When you find a suitable opening like Remote Senior Machine Learning Engineer at Canva, make sure to apply directly through our website. It gives you an edge and shows you're keen to join our team. Plus, who doesn’t love a direct application? It’s easier than navigating through job boards!

Some tips for your application 🫡

Show Off Your Projects:In the world of data science, your projects can speak volumes about your skills. Make sure to showcase a few key projects in your CV or portfolio, especially those that highlight your ability to work with data sets, build models, or use relevant tools like Python, R, or SQL. Don’t forget to include links to any GitHub repositories if applicable!

Quantify Your Achievements:Employers love numbers!
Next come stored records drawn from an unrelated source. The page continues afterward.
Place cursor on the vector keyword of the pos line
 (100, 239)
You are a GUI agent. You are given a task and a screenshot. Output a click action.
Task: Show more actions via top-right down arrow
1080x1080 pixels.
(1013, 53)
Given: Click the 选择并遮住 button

When drafting your CV, highlight your achievements with quantifiable results. For instance, mention how your data analysis led to a certain percentage increase in efficiency or revenue at a previous job or project. These details can really make your application pop!
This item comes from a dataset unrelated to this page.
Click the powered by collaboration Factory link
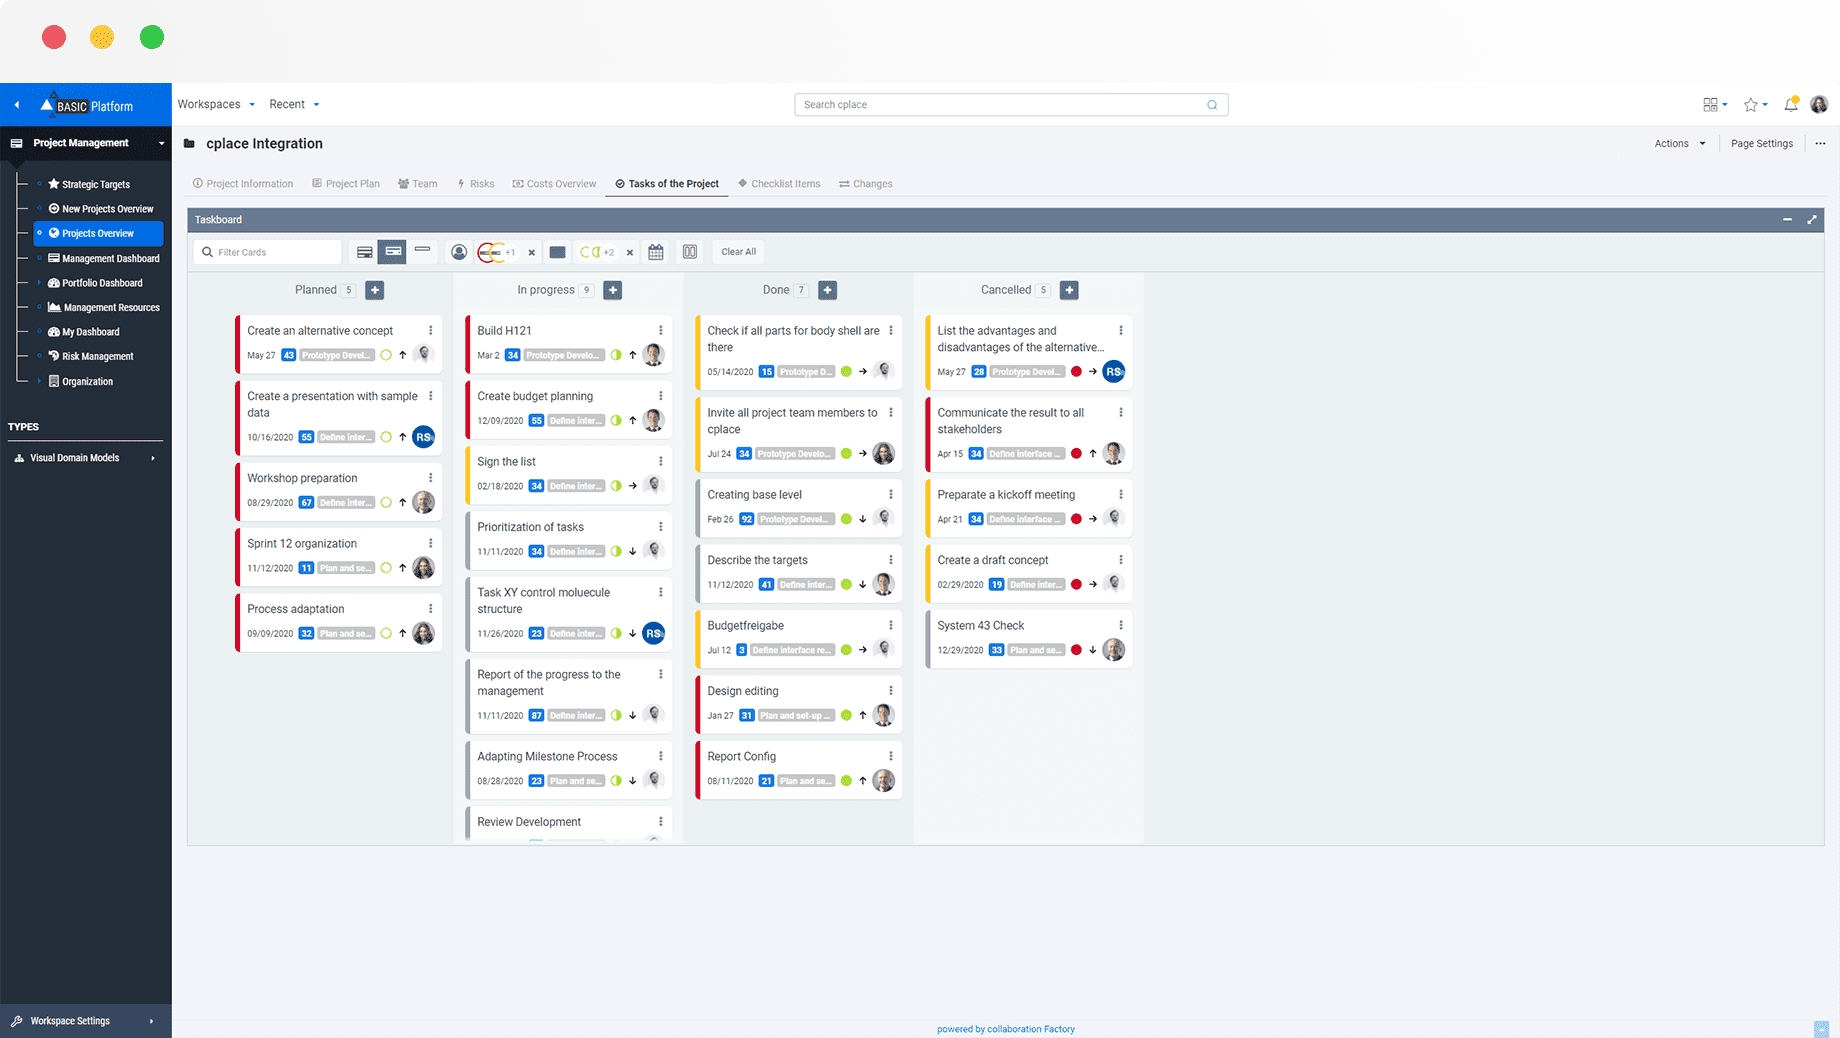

Craft a Tailored Cover Letter:For a full-time role at Canva, your cover letter should reflect your passion for data science and your excitement about the specific projects or values of the company. Dive into why you’re a good fit, how your skills align with their needs, and any unique perspectives you can bring to the team.

Stand Out with Relevant Courses and Certifications:Although experience talks, relevant courses or certifications can be your ticket to impressing hiring managers at Canva. Mention any standout courses you've completed that equipped you with essential skills, such as machine learning certifications or data visualisation courses. This shows your commitment to continuously developing your skills in the field!
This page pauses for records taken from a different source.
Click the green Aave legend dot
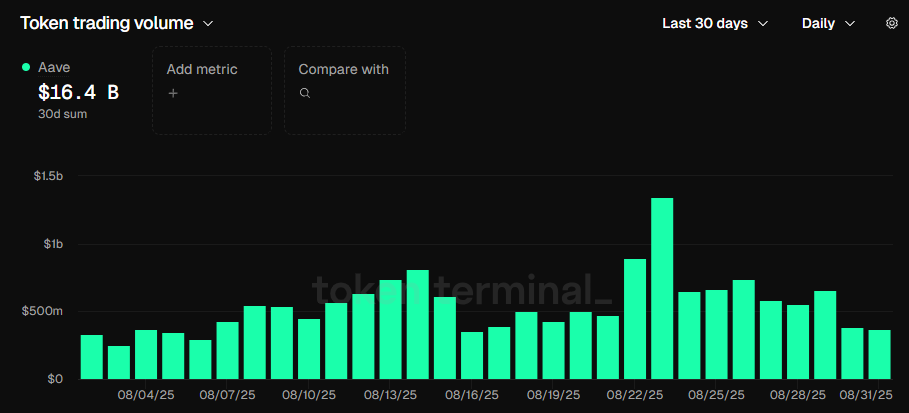coord(26,68)
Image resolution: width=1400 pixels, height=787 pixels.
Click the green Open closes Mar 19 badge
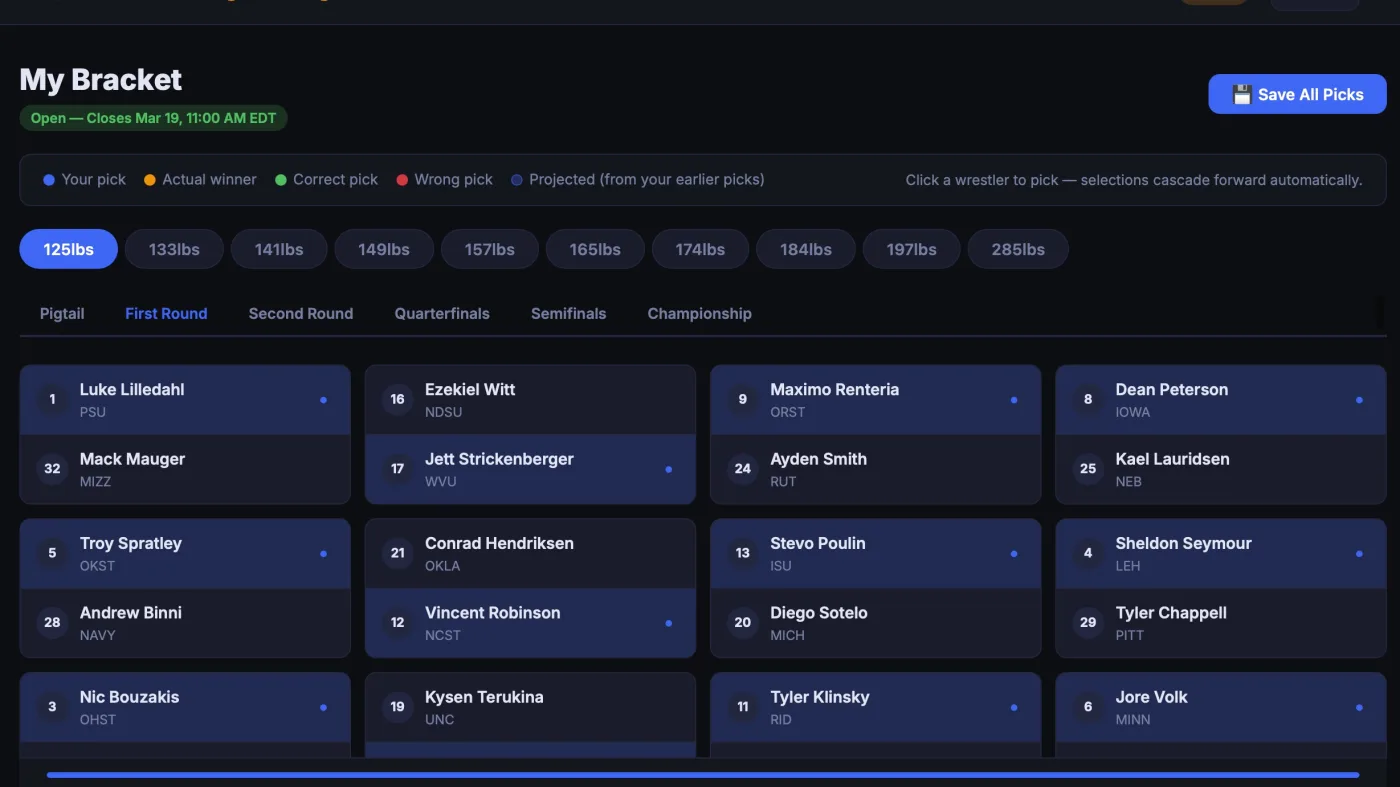[153, 118]
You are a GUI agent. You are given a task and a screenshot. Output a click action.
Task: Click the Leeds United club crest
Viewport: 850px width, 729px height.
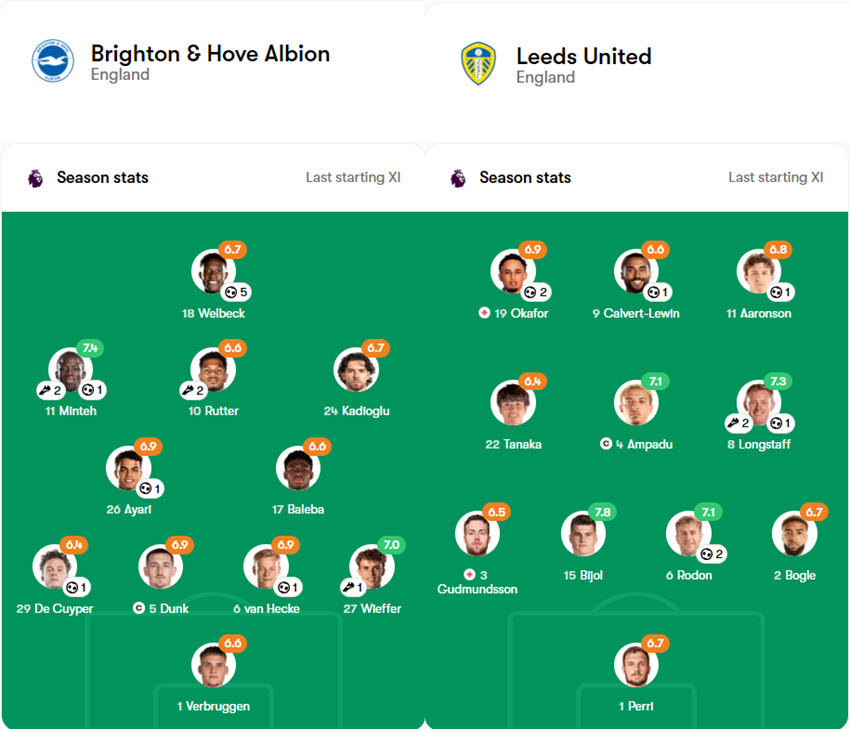pyautogui.click(x=478, y=60)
How to prepare for a job interview at Canva

Brush Up on Your Statistics

For a data science role, we need to seriously sharpen our statistics skills. Get ready to tackle technical questions on probability distributions, hypothesis testing, and regression analysis. These are often the bread and butter of data science interviews, so don't just skim over them!

Showcase Your Projects

Prepare a killer portfolio showcasing your data science projects. We should include details about the datasets used, the tools and techniques applied, and the impact of your findings. If we can walk them through a particularly challenging project or a cool visualisation that had real-world implications, it’ll really make us stand out!

Get Comfortable with Python and R

Most data science positions require us to be proficient in programming languages like Python and R. We should practice common libraries like pandas, NumPy, and scikit-learn, and be ready for live coding exercises or algorithm questions. Showing off our coding chops can really impress the interviewers at Canva!

Prepare for Case Studies

Expect to encounter real-world case studies during the interview. We might be asked how we’d approach a data problem or analyse a dataset to extract insights. It's essential to think out loud and demonstrate our problem-solving process so that the interviewer can see our logical thinking in action.